[Opening TEXT BLOCK section]

Milk Fever is a non-infectious disorder that is caused by insufficient calcium and commonly occurs around calving. Generally, it occurs within the first 24 hours post-calving but still can occur two to three days post-calving.
Cows that have recently calved.
Goats and pigs in similar conditions may be affected occasionally.
Signs and Symptoms
These are shown from 12 to 72 hours after the cow calves are down. They are as follows:
- Animals tremble due to muscular twitching.
- Staggering as the animal moves.
- The animal falls down and becomes unconscious.
- Laying down of the animal on its side and its whole body stiffens.
- Body functions such as urination and milk secretion stop.
- Stomach contents are drawn into the mouth which later causes lung fever when breathing in.
- There is a loss of appetite.
- Sudden death if not treated immediately.
Control and Treatment
- When it comes to treatment, the animal is given an intravenous injection of soluble calcium salt in the form of calcium boro gluconate 60gms dissolved in 500 ccs of water which is boiled and then cooled.
- Nursing Care
- When it comes to nursing care, the sick animal should be kept in a comfortable position resting on its sternum.

[Closing TEXT BLOCK section]
[Opening GIVEN INFORMATION section]

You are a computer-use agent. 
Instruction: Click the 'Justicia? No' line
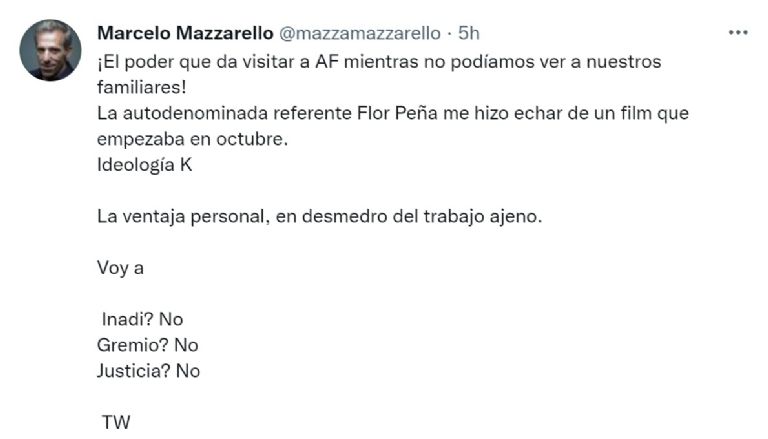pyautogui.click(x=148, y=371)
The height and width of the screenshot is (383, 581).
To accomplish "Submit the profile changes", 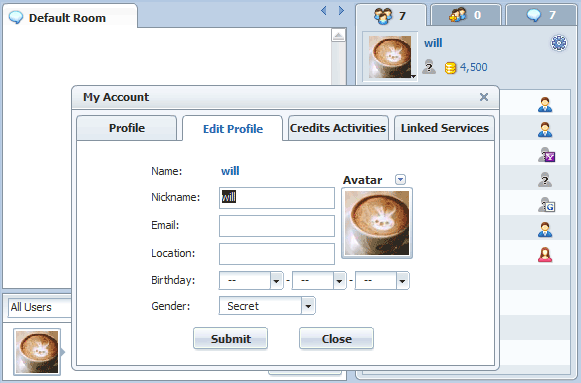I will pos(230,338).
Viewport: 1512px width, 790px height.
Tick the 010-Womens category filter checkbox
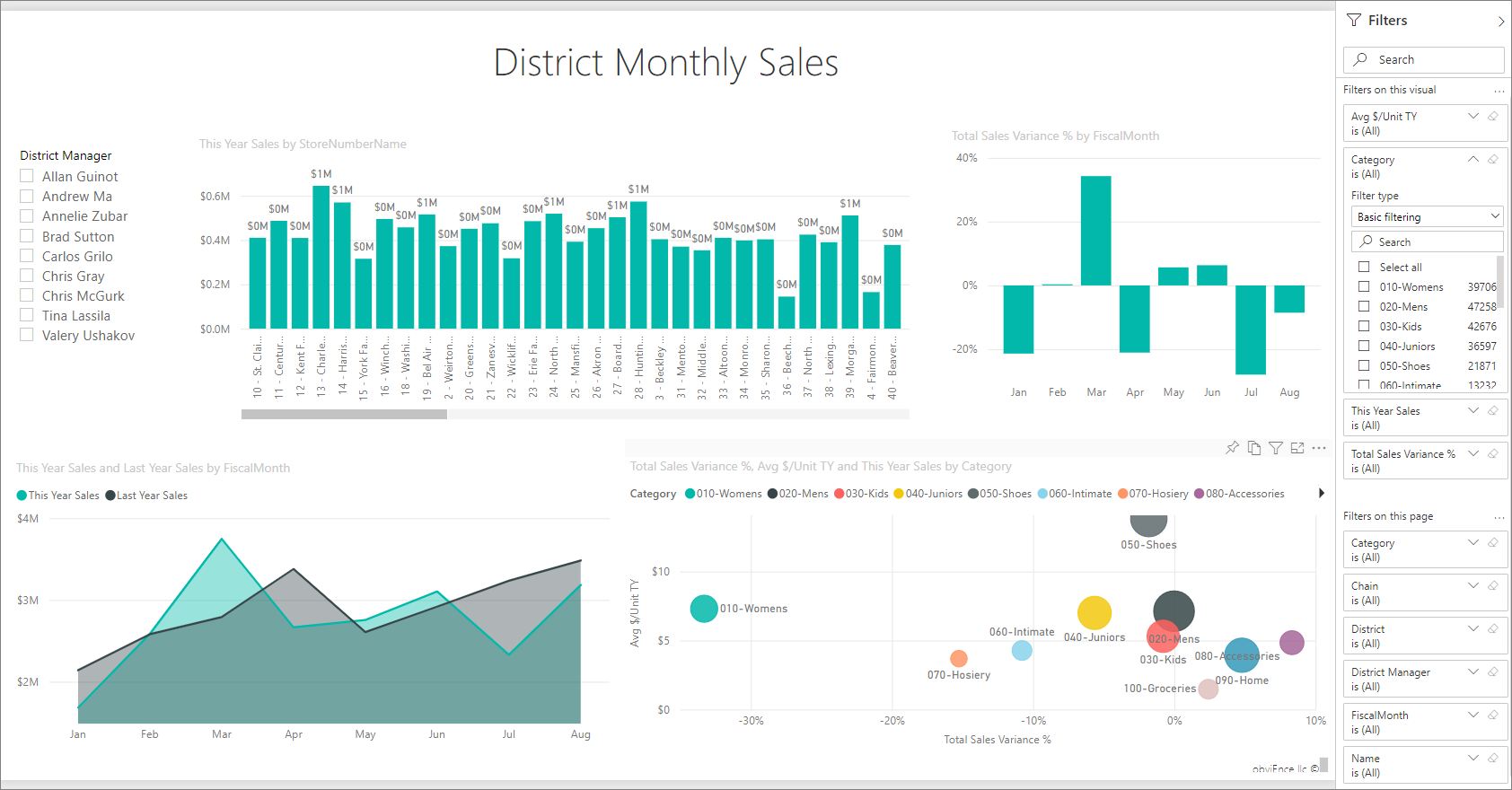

[Closing GIVEN INFORMATION section]

» **TRY IT**
Continue the milk fever text, picking up after its last sentence. The listing has no connection to the milk fever text.

» **RESPONSE**
- Mechanical removal of urine will also speed up recovery and fresh water should also be given.
- An animal suffering from milk Fever should not be given medicine orally through the mouth due to the following reasons:
- The animal will not be able to swallow the medicine.
- The medicine may get into the lungs, promoting lung fever, and eventually speeding up death.
How Can You Prevent Milk Fever?
In the case of cows with past cases of milk Fever, partial milking is done for the first ten days.
Therefore, give the high-yielding cows rations containing phosphorus and calcium. This should include mineral licks and mineral-rich forage crops such as Lucerne.
High doses of Vitamin D and parathyroid extractions help to prevent this condition.